* _WORK ITEM_: Using the records below, quote only the span that opens with the line containing "DIY Advice (42, 2209)" and closes with the line containing "Rhino-Rack (273, 2086)", exactly and inclusively.

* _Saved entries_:

#####

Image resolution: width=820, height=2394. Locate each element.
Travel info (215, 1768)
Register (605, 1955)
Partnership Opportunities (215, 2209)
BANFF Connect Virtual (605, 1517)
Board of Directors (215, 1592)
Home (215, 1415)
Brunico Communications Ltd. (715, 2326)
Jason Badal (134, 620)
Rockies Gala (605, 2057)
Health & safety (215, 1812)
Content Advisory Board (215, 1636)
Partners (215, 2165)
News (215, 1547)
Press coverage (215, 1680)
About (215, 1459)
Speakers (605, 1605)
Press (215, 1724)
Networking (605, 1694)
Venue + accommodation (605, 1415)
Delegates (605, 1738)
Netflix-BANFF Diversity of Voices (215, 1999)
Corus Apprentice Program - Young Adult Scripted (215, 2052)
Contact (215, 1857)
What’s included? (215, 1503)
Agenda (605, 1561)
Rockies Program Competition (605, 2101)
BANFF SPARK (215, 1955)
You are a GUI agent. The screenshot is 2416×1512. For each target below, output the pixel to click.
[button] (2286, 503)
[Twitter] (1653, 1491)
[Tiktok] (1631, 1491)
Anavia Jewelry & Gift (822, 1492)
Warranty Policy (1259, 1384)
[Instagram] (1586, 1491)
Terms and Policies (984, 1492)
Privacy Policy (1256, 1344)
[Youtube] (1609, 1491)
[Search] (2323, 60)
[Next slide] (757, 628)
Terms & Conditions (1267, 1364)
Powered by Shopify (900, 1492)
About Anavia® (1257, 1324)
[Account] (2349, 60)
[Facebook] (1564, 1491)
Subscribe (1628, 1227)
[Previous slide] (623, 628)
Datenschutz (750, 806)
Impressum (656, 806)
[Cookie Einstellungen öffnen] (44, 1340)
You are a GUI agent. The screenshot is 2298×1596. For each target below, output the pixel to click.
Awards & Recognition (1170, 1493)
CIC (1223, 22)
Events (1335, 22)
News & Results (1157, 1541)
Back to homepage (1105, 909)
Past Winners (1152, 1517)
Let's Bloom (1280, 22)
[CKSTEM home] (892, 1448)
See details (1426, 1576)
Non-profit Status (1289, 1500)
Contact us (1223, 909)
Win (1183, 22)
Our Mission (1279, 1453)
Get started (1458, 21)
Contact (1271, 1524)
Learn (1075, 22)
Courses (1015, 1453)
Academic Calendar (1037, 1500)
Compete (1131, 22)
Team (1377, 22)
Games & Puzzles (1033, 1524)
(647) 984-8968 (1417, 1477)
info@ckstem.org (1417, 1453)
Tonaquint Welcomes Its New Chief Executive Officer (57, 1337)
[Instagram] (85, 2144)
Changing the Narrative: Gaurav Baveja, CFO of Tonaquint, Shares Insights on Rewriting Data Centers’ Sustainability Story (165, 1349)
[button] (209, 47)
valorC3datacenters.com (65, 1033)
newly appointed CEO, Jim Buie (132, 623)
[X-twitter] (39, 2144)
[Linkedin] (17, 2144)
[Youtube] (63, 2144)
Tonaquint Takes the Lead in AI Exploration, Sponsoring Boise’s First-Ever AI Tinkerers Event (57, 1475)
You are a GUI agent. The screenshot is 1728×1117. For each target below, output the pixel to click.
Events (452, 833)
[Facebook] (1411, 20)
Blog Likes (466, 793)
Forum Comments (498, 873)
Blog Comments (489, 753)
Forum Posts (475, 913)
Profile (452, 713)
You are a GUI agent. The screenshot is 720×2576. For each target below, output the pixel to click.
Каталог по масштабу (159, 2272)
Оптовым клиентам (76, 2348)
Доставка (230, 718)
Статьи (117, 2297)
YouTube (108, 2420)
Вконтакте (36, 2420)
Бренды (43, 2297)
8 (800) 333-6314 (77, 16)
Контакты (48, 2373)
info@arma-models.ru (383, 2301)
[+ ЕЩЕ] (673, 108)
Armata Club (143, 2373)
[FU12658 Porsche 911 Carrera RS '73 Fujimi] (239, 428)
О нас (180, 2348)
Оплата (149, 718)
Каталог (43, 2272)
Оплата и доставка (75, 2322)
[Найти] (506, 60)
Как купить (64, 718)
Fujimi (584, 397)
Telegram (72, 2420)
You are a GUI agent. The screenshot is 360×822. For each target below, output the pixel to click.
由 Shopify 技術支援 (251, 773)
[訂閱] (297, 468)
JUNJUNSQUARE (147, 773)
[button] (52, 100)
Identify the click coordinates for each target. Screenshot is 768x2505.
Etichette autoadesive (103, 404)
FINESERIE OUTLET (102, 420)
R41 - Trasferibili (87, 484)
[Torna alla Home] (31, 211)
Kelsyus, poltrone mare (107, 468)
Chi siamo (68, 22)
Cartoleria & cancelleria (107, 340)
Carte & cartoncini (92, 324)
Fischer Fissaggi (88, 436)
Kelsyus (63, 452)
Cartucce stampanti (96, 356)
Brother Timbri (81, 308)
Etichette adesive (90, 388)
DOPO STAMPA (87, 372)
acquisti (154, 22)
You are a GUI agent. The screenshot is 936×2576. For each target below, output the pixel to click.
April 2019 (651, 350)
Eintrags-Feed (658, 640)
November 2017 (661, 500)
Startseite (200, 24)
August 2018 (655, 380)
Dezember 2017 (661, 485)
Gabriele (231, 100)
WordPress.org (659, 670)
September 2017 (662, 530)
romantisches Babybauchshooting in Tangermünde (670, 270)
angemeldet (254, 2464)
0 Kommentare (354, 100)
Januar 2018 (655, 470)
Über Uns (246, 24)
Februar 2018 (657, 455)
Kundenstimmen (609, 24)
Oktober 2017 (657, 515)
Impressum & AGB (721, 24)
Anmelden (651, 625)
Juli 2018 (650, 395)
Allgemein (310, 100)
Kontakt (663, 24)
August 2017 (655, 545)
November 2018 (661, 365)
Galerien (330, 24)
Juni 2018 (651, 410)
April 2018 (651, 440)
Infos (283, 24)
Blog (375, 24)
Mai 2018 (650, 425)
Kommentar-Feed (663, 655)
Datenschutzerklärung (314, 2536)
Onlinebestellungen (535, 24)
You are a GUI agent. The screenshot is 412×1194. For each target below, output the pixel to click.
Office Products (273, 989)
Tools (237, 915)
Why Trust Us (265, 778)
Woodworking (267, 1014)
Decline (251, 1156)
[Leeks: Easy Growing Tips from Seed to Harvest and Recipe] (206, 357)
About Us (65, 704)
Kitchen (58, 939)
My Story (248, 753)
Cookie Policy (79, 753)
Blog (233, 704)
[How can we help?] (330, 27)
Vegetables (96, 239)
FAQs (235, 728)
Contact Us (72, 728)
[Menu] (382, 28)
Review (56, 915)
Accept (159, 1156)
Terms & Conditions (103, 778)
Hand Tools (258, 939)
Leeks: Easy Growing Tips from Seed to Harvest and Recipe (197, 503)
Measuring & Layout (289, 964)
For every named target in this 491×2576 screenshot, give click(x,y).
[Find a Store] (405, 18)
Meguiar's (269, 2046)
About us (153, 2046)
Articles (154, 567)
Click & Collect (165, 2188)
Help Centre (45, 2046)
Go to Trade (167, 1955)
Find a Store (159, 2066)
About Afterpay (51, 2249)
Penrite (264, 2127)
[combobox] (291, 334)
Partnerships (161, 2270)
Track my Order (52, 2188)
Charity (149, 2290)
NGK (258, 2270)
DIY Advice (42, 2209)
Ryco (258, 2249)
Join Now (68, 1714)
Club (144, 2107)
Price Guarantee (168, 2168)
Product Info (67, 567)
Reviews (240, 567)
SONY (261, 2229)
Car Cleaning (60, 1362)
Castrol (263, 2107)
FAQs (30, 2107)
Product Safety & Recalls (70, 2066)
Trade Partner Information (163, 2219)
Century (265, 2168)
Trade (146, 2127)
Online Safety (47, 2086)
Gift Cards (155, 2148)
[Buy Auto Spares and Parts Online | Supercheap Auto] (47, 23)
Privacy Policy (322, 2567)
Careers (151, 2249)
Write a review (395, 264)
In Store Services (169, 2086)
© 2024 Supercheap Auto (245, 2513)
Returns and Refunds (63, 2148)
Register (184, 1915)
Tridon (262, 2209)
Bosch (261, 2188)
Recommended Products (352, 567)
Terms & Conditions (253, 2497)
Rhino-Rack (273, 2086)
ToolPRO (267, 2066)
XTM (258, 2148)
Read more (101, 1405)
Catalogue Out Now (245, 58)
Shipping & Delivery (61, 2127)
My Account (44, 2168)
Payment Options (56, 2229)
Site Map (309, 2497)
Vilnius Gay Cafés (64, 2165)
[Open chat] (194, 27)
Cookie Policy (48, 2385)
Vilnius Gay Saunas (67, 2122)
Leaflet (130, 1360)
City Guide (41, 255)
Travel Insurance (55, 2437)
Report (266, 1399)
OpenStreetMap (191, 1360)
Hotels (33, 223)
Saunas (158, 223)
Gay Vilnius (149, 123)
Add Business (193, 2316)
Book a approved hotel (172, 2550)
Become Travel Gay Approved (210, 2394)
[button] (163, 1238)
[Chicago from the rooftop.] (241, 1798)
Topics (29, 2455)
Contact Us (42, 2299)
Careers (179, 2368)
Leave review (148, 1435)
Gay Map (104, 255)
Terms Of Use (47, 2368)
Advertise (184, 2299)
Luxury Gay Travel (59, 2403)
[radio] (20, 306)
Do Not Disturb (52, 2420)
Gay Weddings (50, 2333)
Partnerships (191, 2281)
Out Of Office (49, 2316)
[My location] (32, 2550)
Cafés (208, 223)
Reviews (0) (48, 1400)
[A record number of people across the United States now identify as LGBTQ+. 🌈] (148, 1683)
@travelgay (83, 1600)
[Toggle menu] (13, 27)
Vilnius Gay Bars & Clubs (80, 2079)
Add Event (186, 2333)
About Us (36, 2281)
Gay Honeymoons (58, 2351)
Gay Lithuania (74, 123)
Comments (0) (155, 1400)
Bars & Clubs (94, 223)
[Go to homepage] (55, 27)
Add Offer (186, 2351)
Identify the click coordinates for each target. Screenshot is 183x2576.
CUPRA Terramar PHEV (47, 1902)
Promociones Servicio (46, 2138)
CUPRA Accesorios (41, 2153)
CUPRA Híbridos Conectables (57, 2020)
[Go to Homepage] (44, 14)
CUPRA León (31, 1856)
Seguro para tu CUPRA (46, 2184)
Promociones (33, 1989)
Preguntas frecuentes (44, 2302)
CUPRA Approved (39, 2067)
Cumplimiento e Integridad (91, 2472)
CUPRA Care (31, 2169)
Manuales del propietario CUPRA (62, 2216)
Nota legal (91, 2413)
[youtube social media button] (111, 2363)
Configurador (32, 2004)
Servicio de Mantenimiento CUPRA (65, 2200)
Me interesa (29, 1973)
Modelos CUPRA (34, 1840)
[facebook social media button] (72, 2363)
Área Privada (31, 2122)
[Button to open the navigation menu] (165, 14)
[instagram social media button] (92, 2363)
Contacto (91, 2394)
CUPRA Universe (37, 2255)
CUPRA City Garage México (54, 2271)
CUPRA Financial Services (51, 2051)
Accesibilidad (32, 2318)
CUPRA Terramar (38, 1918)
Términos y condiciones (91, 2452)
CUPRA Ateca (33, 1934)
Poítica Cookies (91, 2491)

#####

* _ANSWER TO THE PROBLEM_:
DIY Advice (42, 2209)
Ryco (258, 2249)
Join Now (68, 1714)
Club (144, 2107)
Price Guarantee (168, 2168)
Product Info (67, 567)
Reviews (240, 567)
SONY (261, 2229)
Car Cleaning (60, 1362)
Castrol (263, 2107)
FAQs (30, 2107)
Product Safety & Recalls (70, 2066)
Trade Partner Information (163, 2219)
Century (265, 2168)
Trade (146, 2127)
Online Safety (47, 2086)
Gift Cards (155, 2148)
[Buy Auto Spares and Parts Online | Supercheap Auto] (47, 23)
Privacy Policy (322, 2567)
Careers (151, 2249)
Write a review (395, 264)
In Store Services (169, 2086)
© 2024 Supercheap Auto (245, 2513)
Returns and Refunds (63, 2148)
Register (184, 1915)
Tridon (262, 2209)
Bosch (261, 2188)
Recommended Products (352, 567)
Terms & Conditions (253, 2497)
Rhino-Rack (273, 2086)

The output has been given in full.